Announcement

Collapse
No announcement yet.
X
  • Filter
  • Time
  • Show
Clear All
new posts

  • Confidence interval and p-value for relative risk using - margins - after logistic regression model

    I try to estimate relative risks (RRs) using - margins - after fitting a logistic model. Since log(RR) would is more normally distributed than RR, I am thinking of estimating log (RR) instead of RR, then exponentiate the point estimate and confidence interval. I see examples in the Stata pdf documentation and other posts that calculate RR directly, but I do not feel comfortable with the confidence interval symmetric around the point estimate. Also, I plan to obtain a p-value based on the test for log(RR) = 0. However, I wonder if estimating log(RR) would be a valid approach when estimating RRs based on predicted probabilities.

    Code:
    . use https://www.stata-press.com/data/r16/bangladesh, clear
    . logit c_use i.urban age i.child3, or nolog
    . margins child3, post
    
    Predictive margins                              Number of obs     =      1,934
    Model VCE    : OIM
    
    Expression   : Pr(c_use), predict()
    
    ------------------------------------------------------------------------------
                 |            Delta-method
                 |     Margin   Std. Err.      z    P>|z|     [95% Conf. Interval]
    -------------+----------------------------------------------------------------
          child3 |
              0  |   .3677632   .0153692    23.93   0.000     .3376401    .3978862
              1  |    .432382   .0214472    20.16   0.000     .3903462    .4744177
    ------------------------------------------------------------------------------
    
    . nlcom (RR: _b[1.child3] / _b[0.child3])
    
              RR:  _b[1.child3] / _b[0.child3]
    
    ------------------------------------------------------------------------------
                 |      Coef.   Std. Err.      z    P>|z|     [95% Conf. Interval]
    -------------+----------------------------------------------------------------
              RR |   1.175708   .0849553    13.84   0.000     1.009198    1.342217
    ------------------------------------------------------------------------------
    
    . nlcom (log_RR: log(_b[1.child3] / _b[0.child3]))
    
          log_RR:  log(_b[1.child3] / _b[0.child3])
    
    ------------------------------------------------------------------------------
                 |      Coef.   Std. Err.      z    P>|z|     [95% Conf.
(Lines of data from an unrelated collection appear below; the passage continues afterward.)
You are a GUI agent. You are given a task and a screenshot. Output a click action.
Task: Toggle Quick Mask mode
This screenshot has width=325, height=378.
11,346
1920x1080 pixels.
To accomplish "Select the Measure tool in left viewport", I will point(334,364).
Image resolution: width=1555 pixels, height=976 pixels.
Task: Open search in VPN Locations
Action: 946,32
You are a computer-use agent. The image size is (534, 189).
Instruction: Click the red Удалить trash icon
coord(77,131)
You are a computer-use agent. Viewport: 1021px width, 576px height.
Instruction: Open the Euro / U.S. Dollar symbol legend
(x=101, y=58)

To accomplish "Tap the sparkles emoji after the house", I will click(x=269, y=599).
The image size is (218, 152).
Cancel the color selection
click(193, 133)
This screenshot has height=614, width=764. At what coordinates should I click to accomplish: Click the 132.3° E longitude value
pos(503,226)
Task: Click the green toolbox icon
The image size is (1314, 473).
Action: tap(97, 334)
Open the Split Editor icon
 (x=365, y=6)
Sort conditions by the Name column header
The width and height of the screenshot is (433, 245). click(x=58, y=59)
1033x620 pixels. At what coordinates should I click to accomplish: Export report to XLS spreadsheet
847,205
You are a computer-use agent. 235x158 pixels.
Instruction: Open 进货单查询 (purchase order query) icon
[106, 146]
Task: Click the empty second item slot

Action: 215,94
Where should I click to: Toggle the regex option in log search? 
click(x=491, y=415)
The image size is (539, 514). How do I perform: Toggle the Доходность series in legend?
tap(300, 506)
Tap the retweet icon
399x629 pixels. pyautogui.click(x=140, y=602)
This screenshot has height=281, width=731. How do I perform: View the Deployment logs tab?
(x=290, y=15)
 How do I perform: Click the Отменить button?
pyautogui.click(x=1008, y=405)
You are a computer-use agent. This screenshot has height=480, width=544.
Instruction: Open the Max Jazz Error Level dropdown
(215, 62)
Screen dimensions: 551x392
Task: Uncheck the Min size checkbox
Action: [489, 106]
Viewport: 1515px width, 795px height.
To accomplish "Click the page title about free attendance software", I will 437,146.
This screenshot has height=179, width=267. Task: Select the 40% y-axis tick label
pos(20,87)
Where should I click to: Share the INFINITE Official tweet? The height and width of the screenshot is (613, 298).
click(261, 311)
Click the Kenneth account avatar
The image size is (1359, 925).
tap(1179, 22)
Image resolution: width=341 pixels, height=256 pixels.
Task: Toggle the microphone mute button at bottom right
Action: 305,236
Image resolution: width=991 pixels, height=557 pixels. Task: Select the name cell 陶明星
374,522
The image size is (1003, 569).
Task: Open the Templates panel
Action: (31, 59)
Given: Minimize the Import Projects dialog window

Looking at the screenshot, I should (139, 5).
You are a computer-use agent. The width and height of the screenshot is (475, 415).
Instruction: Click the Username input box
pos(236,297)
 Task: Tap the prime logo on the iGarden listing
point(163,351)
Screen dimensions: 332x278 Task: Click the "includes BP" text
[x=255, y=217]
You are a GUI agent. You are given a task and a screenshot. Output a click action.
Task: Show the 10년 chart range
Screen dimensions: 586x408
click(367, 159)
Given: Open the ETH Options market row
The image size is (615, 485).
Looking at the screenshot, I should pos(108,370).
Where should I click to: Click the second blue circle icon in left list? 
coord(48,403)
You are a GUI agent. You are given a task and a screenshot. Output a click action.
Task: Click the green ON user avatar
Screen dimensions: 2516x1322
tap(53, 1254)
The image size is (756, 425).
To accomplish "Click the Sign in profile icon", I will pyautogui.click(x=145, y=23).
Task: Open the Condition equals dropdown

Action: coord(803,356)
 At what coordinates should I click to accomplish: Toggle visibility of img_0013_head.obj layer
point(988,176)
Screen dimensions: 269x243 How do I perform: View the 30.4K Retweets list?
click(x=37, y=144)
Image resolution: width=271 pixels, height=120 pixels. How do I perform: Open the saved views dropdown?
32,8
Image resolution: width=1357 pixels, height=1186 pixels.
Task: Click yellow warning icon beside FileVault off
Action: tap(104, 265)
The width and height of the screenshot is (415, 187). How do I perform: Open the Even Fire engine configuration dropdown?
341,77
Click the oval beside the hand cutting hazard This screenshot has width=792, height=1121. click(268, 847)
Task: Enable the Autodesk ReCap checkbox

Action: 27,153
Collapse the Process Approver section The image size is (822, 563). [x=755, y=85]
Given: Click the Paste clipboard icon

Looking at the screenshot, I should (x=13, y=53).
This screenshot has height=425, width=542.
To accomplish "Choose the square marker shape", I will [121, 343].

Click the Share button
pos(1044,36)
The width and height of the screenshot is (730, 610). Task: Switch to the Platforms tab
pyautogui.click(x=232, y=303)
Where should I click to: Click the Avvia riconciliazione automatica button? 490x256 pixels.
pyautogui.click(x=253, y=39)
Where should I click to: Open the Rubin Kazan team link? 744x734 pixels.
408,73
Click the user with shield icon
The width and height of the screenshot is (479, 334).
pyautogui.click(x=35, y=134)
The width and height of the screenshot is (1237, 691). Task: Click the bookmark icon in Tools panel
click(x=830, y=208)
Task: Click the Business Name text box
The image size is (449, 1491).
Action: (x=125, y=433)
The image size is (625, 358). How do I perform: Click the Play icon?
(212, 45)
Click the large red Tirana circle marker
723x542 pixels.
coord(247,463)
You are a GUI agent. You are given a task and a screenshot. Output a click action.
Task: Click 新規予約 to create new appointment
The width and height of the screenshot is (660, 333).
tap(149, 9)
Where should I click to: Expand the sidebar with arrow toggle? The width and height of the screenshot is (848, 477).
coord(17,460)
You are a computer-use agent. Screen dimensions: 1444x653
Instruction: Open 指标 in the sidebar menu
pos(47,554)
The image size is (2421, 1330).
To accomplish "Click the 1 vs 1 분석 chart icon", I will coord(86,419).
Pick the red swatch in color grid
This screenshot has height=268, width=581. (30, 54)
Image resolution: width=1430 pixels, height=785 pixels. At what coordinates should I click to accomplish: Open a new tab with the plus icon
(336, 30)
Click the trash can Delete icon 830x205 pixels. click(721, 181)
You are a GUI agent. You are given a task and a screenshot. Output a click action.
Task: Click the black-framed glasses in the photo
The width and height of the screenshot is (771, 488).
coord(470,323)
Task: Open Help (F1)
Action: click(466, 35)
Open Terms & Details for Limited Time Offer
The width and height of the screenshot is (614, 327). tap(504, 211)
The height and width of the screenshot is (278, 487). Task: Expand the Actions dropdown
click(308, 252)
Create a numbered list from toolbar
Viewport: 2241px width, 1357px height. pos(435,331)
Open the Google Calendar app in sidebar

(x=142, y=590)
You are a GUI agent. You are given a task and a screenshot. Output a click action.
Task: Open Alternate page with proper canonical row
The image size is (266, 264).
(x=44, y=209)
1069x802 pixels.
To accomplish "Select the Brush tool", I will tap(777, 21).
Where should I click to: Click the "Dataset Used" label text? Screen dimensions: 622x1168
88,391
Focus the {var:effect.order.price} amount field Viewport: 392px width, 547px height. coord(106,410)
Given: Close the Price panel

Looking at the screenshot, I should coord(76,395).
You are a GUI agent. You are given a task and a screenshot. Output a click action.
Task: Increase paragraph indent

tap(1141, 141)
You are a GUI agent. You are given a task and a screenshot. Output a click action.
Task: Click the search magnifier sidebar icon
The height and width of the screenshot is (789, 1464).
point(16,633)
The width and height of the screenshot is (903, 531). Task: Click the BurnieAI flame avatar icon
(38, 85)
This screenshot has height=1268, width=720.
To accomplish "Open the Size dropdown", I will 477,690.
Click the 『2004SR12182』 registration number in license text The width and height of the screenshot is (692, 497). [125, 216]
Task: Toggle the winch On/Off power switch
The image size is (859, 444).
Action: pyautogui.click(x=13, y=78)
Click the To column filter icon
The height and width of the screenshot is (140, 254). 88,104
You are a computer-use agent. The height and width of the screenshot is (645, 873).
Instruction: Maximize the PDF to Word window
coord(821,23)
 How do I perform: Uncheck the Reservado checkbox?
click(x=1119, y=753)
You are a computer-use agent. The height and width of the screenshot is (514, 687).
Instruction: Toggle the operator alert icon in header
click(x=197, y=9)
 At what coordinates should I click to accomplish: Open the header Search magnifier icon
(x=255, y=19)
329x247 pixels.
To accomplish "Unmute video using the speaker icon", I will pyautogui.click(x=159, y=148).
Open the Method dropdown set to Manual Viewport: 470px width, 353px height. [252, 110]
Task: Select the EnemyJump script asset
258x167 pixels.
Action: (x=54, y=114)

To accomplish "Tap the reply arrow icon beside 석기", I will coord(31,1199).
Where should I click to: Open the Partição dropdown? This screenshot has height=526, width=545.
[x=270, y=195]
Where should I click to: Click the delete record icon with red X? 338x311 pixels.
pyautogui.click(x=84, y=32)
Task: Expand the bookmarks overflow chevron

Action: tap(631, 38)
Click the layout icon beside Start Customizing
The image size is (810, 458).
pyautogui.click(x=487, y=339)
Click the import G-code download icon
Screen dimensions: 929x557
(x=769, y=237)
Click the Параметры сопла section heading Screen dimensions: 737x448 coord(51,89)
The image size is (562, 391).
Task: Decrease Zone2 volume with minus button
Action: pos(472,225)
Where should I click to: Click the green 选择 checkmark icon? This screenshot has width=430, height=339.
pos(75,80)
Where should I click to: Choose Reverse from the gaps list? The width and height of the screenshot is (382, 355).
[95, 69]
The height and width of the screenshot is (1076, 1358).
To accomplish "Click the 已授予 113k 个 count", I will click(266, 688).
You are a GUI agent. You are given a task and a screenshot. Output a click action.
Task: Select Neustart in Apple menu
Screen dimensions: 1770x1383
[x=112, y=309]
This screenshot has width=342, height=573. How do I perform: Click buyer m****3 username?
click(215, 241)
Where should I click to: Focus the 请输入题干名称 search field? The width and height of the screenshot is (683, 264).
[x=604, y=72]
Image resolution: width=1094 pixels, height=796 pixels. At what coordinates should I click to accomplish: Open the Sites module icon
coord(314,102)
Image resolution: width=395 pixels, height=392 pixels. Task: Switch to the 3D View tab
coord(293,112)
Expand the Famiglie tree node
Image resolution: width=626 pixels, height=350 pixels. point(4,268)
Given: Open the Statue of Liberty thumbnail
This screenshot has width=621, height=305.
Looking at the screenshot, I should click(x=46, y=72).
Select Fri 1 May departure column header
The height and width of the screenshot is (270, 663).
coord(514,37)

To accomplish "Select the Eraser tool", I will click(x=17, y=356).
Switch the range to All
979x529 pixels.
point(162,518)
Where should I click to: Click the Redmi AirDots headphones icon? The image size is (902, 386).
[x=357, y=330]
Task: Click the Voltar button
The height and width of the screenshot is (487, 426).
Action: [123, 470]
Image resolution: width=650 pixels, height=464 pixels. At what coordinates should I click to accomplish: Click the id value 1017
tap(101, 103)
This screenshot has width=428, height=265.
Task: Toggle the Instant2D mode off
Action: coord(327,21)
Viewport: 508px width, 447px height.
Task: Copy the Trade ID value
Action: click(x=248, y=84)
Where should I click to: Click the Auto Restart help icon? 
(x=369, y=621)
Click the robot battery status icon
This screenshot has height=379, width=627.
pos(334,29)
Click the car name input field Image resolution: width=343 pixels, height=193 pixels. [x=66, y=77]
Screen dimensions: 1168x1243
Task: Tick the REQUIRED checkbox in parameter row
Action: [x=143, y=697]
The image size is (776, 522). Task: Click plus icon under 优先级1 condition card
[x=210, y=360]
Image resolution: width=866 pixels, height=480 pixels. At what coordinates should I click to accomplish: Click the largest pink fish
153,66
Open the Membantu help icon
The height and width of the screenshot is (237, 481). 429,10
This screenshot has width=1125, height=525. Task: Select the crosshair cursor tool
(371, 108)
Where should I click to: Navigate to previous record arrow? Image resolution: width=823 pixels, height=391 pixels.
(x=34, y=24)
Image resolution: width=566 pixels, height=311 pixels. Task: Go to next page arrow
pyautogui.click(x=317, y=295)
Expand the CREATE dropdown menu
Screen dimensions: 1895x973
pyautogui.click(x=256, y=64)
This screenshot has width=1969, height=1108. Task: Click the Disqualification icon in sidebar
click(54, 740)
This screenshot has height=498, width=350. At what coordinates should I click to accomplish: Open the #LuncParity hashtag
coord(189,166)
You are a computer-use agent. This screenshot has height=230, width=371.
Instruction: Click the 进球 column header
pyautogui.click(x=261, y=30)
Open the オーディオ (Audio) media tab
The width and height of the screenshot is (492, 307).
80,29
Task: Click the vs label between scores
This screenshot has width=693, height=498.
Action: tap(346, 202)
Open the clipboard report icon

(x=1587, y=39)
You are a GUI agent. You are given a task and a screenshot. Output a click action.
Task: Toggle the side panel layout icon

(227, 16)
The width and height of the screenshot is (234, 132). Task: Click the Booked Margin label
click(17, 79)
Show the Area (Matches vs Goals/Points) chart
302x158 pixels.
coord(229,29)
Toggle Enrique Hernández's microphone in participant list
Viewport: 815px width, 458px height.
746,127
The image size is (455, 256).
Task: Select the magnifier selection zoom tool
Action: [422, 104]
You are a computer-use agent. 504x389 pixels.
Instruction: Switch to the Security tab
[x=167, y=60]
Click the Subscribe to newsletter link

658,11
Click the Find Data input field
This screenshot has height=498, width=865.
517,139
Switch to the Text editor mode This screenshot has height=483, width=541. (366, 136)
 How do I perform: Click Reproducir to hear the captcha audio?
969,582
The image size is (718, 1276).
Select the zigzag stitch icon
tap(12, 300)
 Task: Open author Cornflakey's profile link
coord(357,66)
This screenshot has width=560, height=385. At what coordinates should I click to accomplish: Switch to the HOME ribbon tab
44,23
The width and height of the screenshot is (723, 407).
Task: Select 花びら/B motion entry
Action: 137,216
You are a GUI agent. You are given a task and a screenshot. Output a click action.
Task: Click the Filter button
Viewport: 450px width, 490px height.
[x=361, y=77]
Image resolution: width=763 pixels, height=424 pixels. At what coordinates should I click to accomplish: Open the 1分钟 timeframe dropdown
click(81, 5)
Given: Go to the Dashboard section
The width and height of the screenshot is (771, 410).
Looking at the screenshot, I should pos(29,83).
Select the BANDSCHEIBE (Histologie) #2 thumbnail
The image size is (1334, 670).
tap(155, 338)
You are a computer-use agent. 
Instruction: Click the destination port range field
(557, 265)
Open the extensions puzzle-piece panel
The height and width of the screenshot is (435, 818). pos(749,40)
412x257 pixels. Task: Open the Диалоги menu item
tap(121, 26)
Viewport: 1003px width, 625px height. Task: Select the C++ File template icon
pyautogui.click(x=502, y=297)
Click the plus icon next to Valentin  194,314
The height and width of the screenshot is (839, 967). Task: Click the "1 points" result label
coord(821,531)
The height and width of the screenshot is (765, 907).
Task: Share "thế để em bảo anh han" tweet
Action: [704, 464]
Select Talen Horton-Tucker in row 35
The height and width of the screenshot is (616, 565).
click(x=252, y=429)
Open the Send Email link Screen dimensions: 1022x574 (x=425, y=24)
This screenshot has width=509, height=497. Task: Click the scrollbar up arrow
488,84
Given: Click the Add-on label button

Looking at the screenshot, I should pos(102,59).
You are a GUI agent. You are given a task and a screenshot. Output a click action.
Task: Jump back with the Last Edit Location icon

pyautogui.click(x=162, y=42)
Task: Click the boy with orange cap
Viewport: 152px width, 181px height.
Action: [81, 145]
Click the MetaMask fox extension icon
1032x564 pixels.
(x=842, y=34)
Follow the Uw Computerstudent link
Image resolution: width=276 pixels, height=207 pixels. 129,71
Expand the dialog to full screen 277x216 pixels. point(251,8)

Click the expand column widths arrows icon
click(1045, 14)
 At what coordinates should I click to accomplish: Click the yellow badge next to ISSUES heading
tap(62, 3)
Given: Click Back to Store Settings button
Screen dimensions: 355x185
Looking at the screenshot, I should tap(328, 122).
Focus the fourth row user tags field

Interval]
    -------------+----------------------------------------------------------------
          log_RR |   .1618703   .0722589     2.24   0.025     .0202455    .3034951
    ------------------------------------------------------------------------------
    
    . local b  = exp(r(b)[1,1])
    . local lb = exp(r(b)[1,1] - 1.96*sqrt(r(V)[1,1]))
    . local ub = exp(r(b)[1,1] + 1.96*sqrt(r(V)[1,1]))
    
    . display %8.6f  `b' " (" `lb' ", " `ub' ")"
    1.175708 (1.0204492, 1.3545885)

  • #2
    Yes, the appoach is valid, and you are correct to estimate the log(RR) as you will have better estimates of the confidence interval. You might be interested in reading this article from the Stata Journal which compares a number of methods to estimate a risk ratio. The approach using predictions from a logstic regression model is discussed in Method 6. In particular, the way that you have used nlcom is equivalent to the more verbose use of -predictnl- (see below). I would consider estimating the use of the modified Poisson regression approach (Method 5) which should give you narrower confidence intervals.

    Code:
    clear *
    cls
    
    input byte(receptor stage died total)
    0 1 2 12
    1 1 5 55
    0 2 9 22
    1 2 17 74
    0 3 12 14
    1 3 9 15
    end
    
    expand total
    drop total
    bys receptor stage : gen byte y = cond(_n <= died, 1, 0)
    drop died
    gen byte low = receptor==0
    
    glm y i.low i.stage , eform link(log) fam(poisson) vce(rob) nolog
    scalar rr_p = r(table)["b", "y:1.low"]
    scalar rr_p_ll = r(table)["ll", "y:1.low"]
    scalar rr_p_ul = r(table)["ul", "y:1.low"]
    display "Risk ratio from modified Poisson model = " rr_p " 95% CI = " rr_p_ll ", " rr_p_ul
    
    logit y i.low i.stage, or nolog
    predictnl lnrr = ln( sum(invlogit(_b[_cons] + _b[2.stage]*(stage==2) + _b[3.stage]*(stage==3) + _b[1.low])) ///
                         / sum(invlogit(_b[_cons] + _b[2.stage]*(stage==2) + _b[3.stage]*(stage==3))) ), se(se_lnrr)
    scalar rr_l = exp(lnrr[_N])
    scalar rr_l_ll = exp(lnrr[_N] - invnormal(0.975)*se_lnrr[_N])
    scalar rr_l_ul = exp(lnrr[_N] + invnormal(0.975)*se_lnrr[_N])
    display "Risk ratio from logit with predictnl = " rr_l " 95% CI = " rr_l_ll ", " rr_l_ul
    
    margins i.low, post
    nlcom (lnRR: ln(_b[1.low] / _b[0.low])), post
    scalar rr_lm = exp(_b[lnRR])
    scalar rr_lm_ll = exp(_b[lnRR] - invnormal(0.975)*_se[lnRR])
    scalar rr_lm_ul = exp(_b[lnRR] + invnormal(0.975)*_se[lnRR])
    display "Risk ratio from logit with margins = " rr_lm " 95% CI = " rr_lm_ll ", " rr_lm_ul
    Res.:

    Code:
    Risk ratio from modified Poisson model = 1.6307752 95% CI = 1.0733053, 2.4777925
    Risk ratio from logit with predictnl = 1.6755988 95% CI = 1.0935712, 2.567397
    Risk ratio from logit with margins = 1.6755988 95% CI = 1.0935712, 2.567397

    Comment


    • #3
      Thank you, Leonardo, for all the info and your quick reply! (and sorry for my late reply...) They are all helpful!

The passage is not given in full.